Assorted optimizations #62

debrouxl · 2017-09-01T15:07:10Z

Together, these commits shave more than 33500 bytes, i.e. more than 4.7%, over the size of the ARM binary compiled by the arm-none-eabi toolchain packaged by Debian unstable (GCC 6.3.1, binutils 2.28). They optimize the source code's size, too, but that doesn't matter :D
More than half of the optimization potential of an old version of this PR was destroyed by integrating #123 - essentially, my optimizations mostly remain, but jacobly's have disappeared.

Premature optimization is known to be bad... but so is letting known pessimization patterns (e.g. copying nontrivial classes such as Complex by value when const references do the job, copy-paste jobs, letting hundreds of trivial constructors / getters / setters / action methods out of line) stay, grow and multiply in the code base :)

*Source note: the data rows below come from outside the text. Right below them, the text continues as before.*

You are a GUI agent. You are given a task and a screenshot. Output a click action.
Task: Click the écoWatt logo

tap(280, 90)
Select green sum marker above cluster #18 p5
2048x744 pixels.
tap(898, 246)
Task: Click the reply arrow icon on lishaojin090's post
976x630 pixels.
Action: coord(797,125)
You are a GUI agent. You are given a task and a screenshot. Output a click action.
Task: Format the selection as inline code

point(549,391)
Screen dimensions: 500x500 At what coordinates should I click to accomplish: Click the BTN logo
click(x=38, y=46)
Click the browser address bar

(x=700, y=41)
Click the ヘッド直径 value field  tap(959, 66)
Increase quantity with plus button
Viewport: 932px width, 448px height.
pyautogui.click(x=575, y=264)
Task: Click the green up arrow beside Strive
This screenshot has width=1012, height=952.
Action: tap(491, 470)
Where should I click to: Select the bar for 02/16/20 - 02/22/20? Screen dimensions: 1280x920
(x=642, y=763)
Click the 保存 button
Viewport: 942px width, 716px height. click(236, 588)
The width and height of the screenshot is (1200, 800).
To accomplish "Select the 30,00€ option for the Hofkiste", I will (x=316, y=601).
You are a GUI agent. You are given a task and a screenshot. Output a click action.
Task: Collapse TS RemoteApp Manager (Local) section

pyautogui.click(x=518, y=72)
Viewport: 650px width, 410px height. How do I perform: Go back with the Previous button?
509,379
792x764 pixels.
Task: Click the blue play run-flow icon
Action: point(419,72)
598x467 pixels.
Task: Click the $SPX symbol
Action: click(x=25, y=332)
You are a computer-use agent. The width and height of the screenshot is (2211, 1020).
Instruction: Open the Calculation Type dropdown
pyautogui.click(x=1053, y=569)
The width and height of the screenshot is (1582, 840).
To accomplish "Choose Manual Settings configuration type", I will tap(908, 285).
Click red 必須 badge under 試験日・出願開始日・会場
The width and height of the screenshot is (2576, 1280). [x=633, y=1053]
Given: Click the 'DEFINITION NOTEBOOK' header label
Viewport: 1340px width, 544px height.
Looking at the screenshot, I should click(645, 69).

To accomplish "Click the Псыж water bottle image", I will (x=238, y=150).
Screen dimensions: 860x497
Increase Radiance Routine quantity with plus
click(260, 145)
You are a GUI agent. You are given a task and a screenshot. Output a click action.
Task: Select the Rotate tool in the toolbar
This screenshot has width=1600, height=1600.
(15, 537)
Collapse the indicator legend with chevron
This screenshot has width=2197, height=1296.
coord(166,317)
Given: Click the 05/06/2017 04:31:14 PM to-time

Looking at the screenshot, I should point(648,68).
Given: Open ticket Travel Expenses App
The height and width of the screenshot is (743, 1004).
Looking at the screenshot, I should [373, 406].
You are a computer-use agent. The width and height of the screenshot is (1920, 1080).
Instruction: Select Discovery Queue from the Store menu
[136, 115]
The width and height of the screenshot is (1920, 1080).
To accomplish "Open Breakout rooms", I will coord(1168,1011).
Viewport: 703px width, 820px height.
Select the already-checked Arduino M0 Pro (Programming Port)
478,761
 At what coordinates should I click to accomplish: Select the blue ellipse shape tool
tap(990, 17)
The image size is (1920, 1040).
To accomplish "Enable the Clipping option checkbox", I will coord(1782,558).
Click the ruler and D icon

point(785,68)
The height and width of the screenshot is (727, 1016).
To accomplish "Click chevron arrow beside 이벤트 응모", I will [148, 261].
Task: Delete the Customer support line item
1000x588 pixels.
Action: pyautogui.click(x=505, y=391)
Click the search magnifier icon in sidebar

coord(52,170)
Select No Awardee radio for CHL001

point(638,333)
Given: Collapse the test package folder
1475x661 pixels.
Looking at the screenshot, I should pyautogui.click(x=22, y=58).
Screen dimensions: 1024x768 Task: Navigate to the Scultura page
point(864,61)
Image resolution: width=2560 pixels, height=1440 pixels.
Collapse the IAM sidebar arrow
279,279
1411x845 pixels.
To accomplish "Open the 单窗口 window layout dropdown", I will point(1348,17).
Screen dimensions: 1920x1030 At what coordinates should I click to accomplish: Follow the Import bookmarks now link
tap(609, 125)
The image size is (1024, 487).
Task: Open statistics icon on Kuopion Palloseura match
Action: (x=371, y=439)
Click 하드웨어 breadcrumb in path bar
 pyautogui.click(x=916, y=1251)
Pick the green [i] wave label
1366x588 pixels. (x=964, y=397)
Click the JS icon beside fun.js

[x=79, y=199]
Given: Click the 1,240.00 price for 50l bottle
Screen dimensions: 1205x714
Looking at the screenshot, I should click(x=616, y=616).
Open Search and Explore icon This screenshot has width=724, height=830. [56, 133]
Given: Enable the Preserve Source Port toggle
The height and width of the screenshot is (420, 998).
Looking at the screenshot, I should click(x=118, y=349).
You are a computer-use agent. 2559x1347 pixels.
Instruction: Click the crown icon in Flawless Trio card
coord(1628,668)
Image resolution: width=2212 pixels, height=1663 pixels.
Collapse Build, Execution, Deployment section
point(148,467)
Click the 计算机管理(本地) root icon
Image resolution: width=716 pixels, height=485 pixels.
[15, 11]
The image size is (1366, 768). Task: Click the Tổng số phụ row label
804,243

I am well aware that the pull request contains way too many commits, and that some of those commits are very large (despite some splitting work). As long as I hadn't signed that that stupid, counter-productive CLA that you insist on people signing, it wasn't much of an issue, as you wouldn't have looked at the code anyway ;)
Before I signed the CLA, you couldn't integrate those changes even if they were coming from other persons (and in fact, you probably independently reinvented several changes on your side - as I wrote below, I noticed it when fixing conflicts), unless said changes were suggested by other persons before I implemented them, as occurred with a couple ideas from jacobly. But the code can still be useful to other persons for their own purposes, and can be subject to review, in the meantime.

CLAassistant · 2017-09-01T15:07:16Z

All committers have signed the CLA.

debrouxl · 2017-12-10T19:58:41Z

I've finished the rebase onto current master @ 8c37e8a .

Most of the optimizations I performed several months ago on 1.1.x remain valid, under some form, on 1.2.x. The largest conflicts were, probably as expected, in Poincare. The absolute savings of this PR are nearly 2 KB higher in 1.2.x than in 1.1.x, partially because I added some more optimizations, but as the whole code base is significantly larger, the relative savings are lower (5.8% -> 5.3%).

The number of patches was reduced from 18 to 16 by squashing two consecutive patches together, as well as removing a patch which added -fno-math-errno to the build flags - that used to be an optimization, it's now a 8-byte pessimization. However, the modified file count raised by several dozens.

Resolving some of the conflicts showed that a tiny subset of my changes was integrated upstream, probably independently reinvented, after I published them ;)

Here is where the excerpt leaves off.